Start of SELECTED EXTRACT
- Born: October 26, 2002 (age 23)
- Occupations: Technologist; entrepreneur
- Years active: 2019–present
- Known for: nCoV2019.live; Ukraine Take Shelter; Friend (AI wearable)

= Avi Schiffmann =

American technologist and entrepreneur

Avi Schiffmann is an American technologist and entrepreneur known for public-interest web projects, including the COVID-19 dashboard nCoV2019.live and the refugee-housing platform Ukraine Take Shelter, and for founding the AI wearables startup Friend. He received the Webby Awards' Person of the Year honor in 2020 for his work tracking the COVID-19 pandemic.

== Career ==
As a high-school student in Washington, Schiffmann launched nCoV2019.live in late 2019 to aggregate COVID-19 case data via automated scraping. The site drew a large global audience early in the pandemic. In 2020 he appeared as a WIRED25 speaker. Schiffmann received the Webby Awards' Person of the Year honor in 2020 for nCoV2019.live; the award was presented by Anthony Fauci.

In March 2022, while a student at Harvard University, he co-created Ukraine Take Shelter, a matching platform for people fleeing Russia's invasion to connect with potential hosts, with Marco Burstein. The project spread internationally. Ukraine Take Shelter was criticized for its verification and safety practices. For example, Polish lawyer Kasia Chojecka said she was concerned about the lack of identity verification (given that the target audience included many children and women) and that the geolocation system was also flawed.

Schiffmann later founded Friend, a consumer AI startup offering neck pendants that record audio for processing and replies via text to the user's phone. The friend.com domain was purchased as part of the brand strategy. Schiffmann spent $1.8 million on the domain, nearly three-quarters of his $2.5 million raised in fundraising. In late 2025, Friend mounted a large New York City Subway ad campaign, which was heavily criticized; many of the advertisements were vandalized. The Atlantic called Schiffmann the "most reviled tech CEO" in New York.

== Projects ==

- nCoV2019.live (2019–2020): pandemic dashboard aggregating global COVID-19 data.
- Ukraine Take Shelter (2022): host–refugee matching site launched during Russia's invasion of Ukraine.
- Friend (2024–): AI companion pendant and related software services.

== Personal life ==
Schiffmann attended Mercer Island High School in Mercer Island, Washington. He was a student at Harvard University for one semester, but dropped out to work on Ukraine Take Shelter after the Russian-Ukraine war began. Schiffmann is Jewish. He lives in San Francisco, California.
End of SELECTED EXTRACT
Start of GIVEN INFORMATION
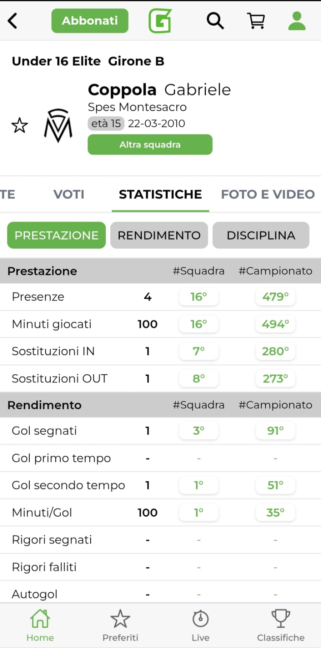Select the RENDIMENTO filter

159,235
End of GIVEN INFORMATION
_WORK INSTRUCTIONS_: In the Avi Schiffmann profile, who presented him with the Webby Awards' Person of the Year honor?

_EXPECTED ANSWER_: Anthony Fauci